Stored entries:
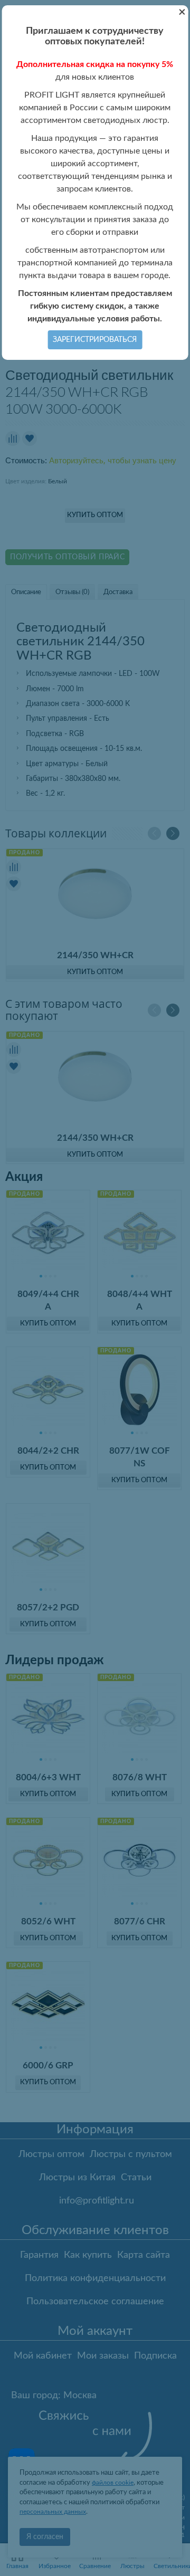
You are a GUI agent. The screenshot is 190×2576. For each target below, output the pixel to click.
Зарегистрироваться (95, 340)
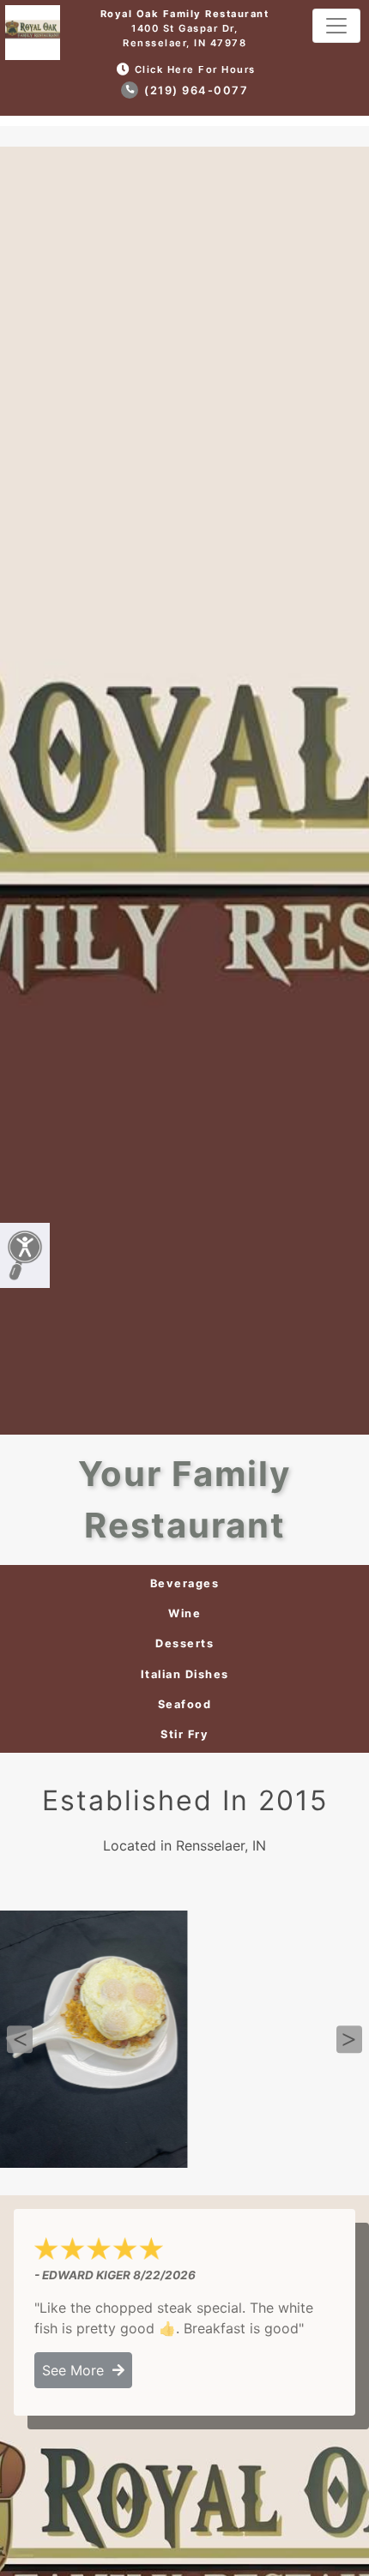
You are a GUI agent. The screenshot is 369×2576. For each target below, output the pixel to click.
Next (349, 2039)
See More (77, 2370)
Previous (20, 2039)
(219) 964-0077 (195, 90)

#### WHAT IS REQUIRED
Say how many lines in the records hold the string "pixel", and say nothing else.

#### REPLY
2